▶ **REQUIRED WORK**: The answer must consist solely of the lines from the one containing "You are a computer-use agent." through the last line of the records below, repeated exactly, with all pictures omitted.

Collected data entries
>>
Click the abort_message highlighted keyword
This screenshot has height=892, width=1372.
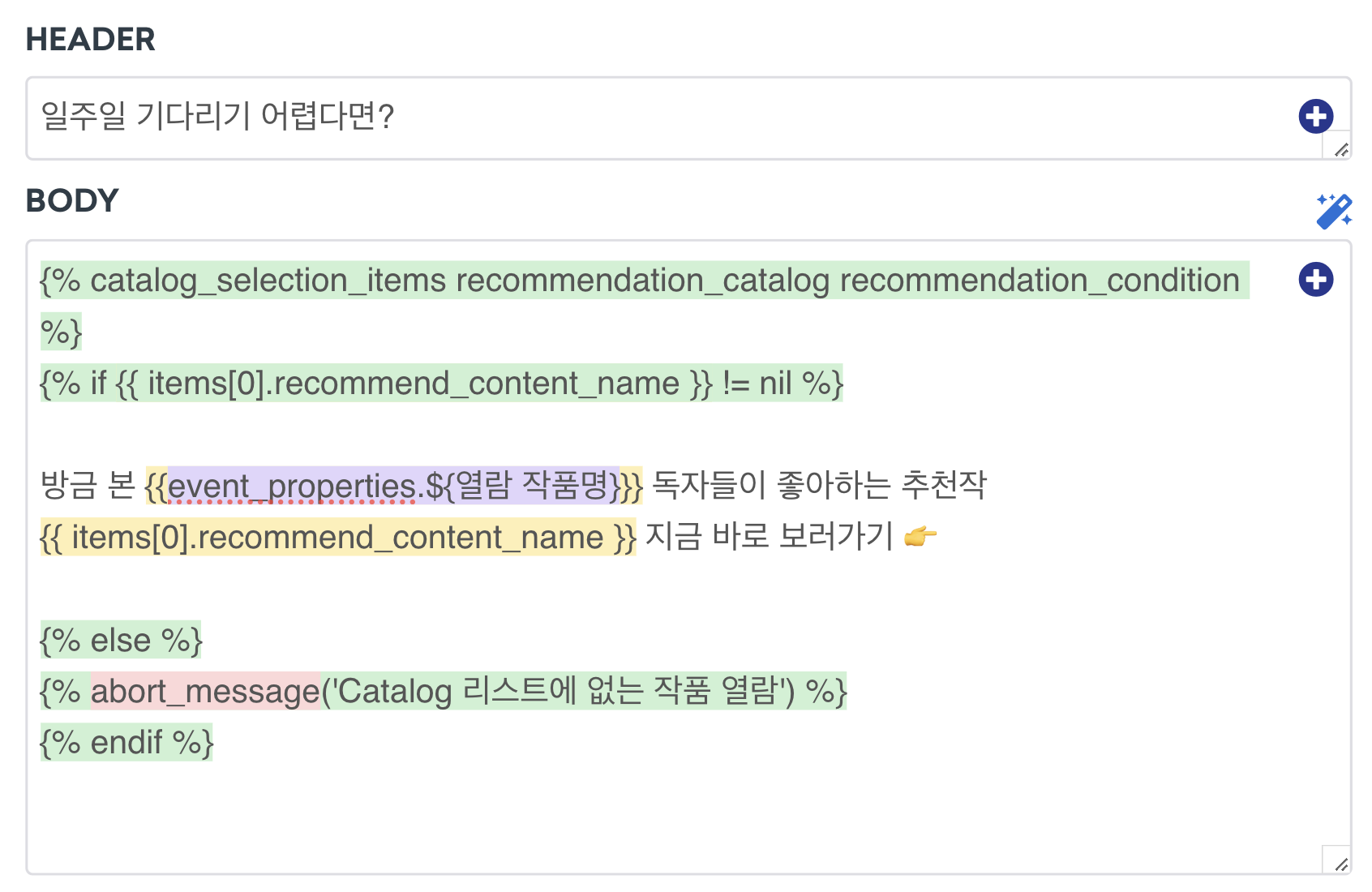coord(205,691)
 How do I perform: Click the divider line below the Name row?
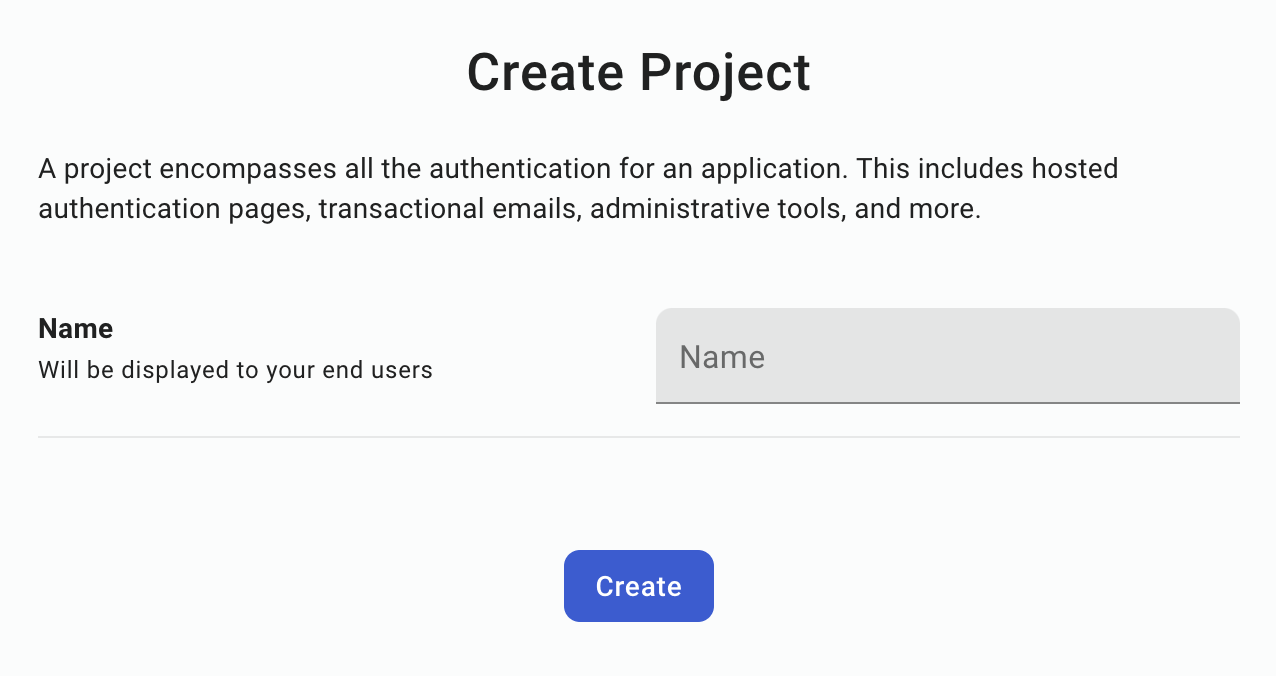click(638, 437)
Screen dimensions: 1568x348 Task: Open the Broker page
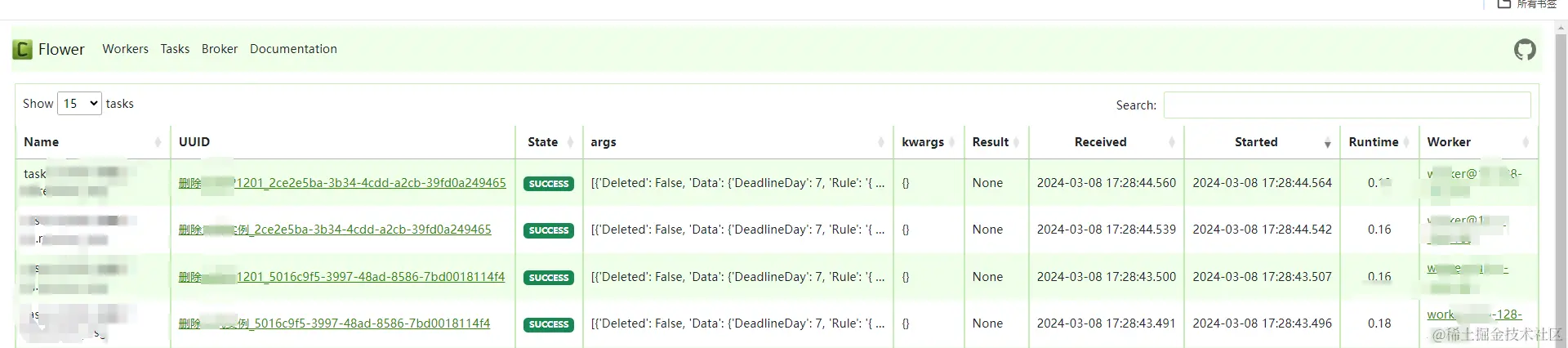pyautogui.click(x=220, y=49)
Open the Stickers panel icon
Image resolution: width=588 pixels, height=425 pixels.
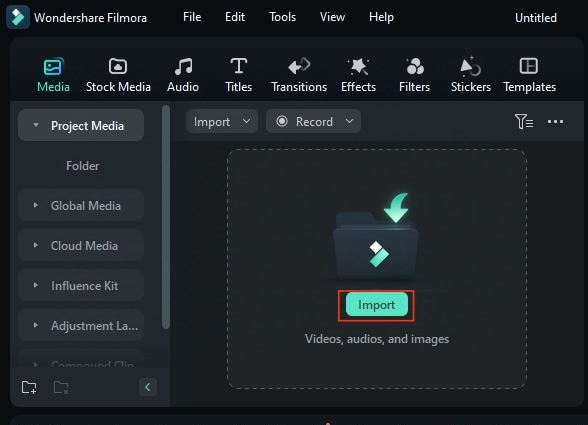(x=471, y=67)
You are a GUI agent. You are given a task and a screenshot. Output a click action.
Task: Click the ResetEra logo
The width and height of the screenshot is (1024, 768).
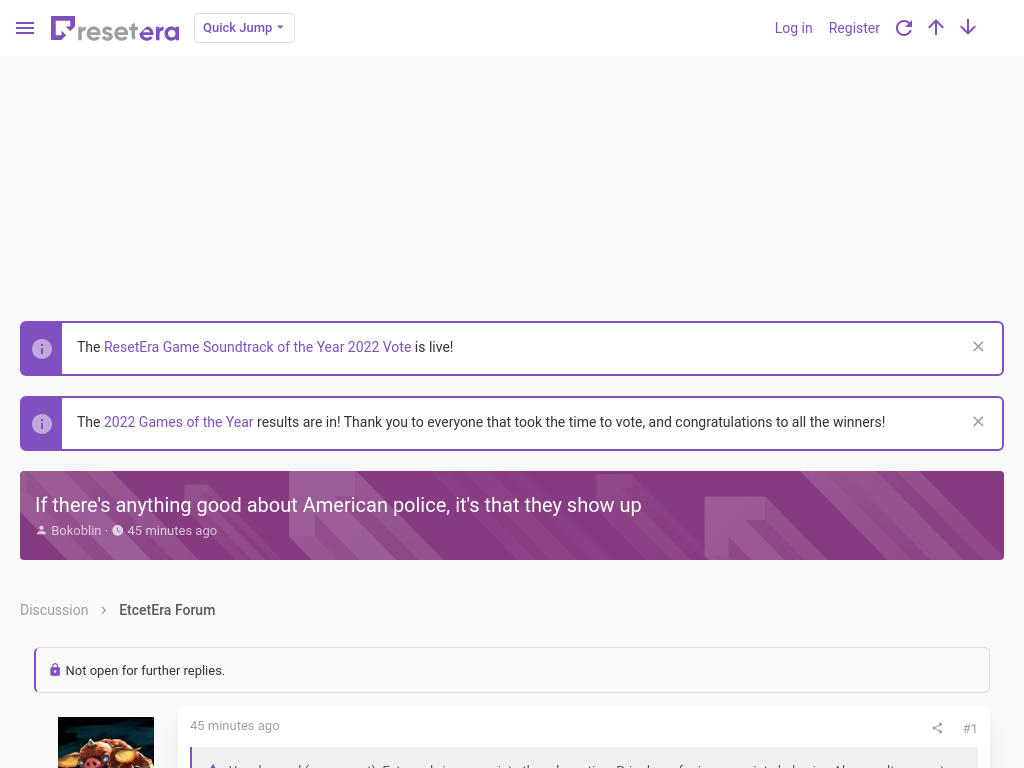click(115, 29)
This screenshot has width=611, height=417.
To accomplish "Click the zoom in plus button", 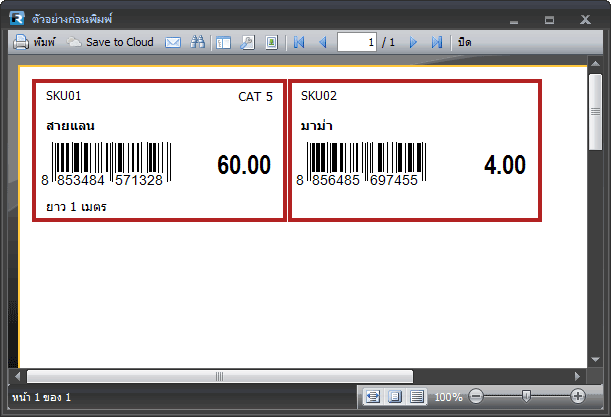I will [x=578, y=397].
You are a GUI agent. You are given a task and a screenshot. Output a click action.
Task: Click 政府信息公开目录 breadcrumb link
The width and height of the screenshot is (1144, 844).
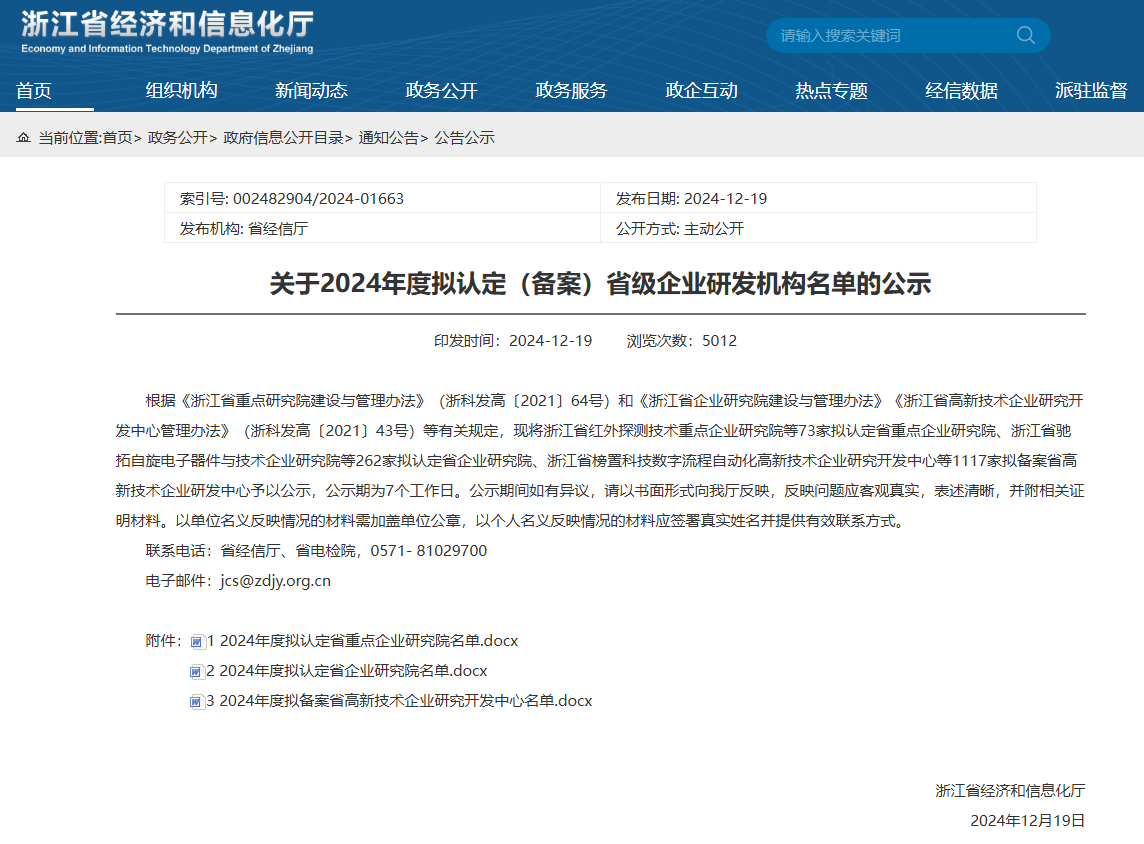tap(283, 138)
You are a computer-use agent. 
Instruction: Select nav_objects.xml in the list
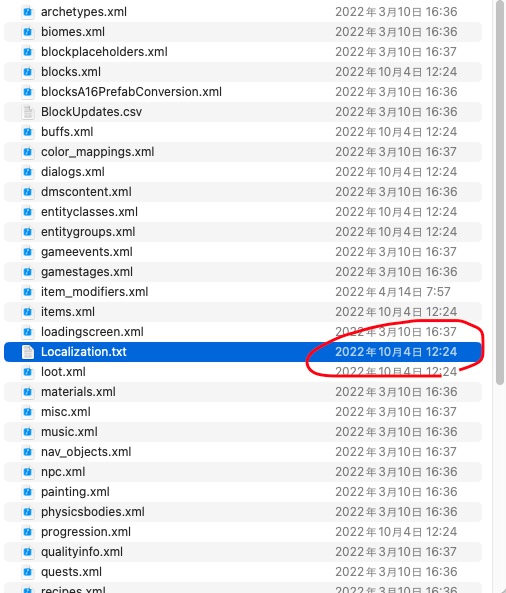click(x=86, y=452)
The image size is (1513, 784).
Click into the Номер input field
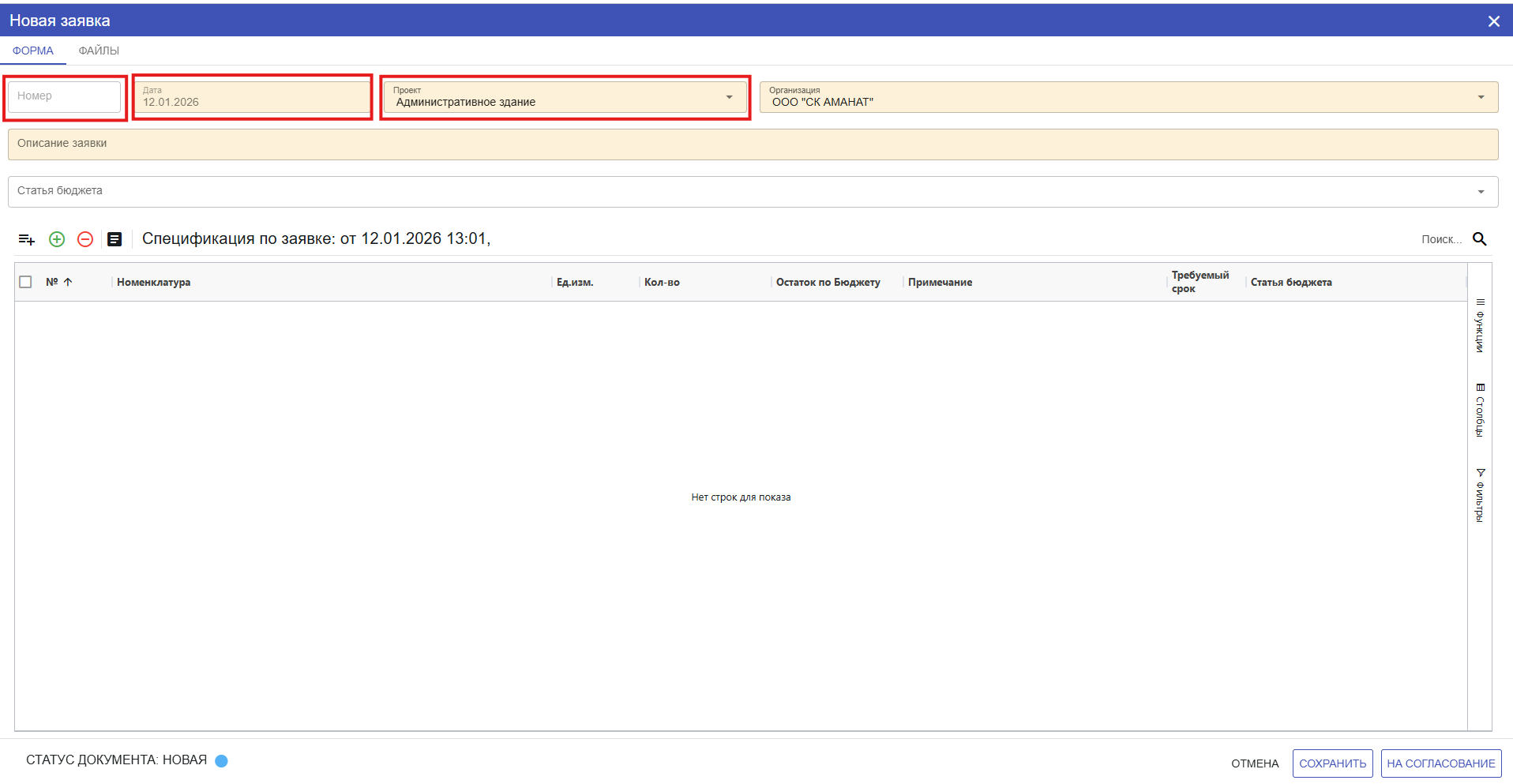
<<
▶ **YOUR RESPONSE**:
You are a computer-use agent. 
Instruction: Select nav_objects.xml in the list
click(x=86, y=452)
The image size is (1513, 784).
Click into the Номер input field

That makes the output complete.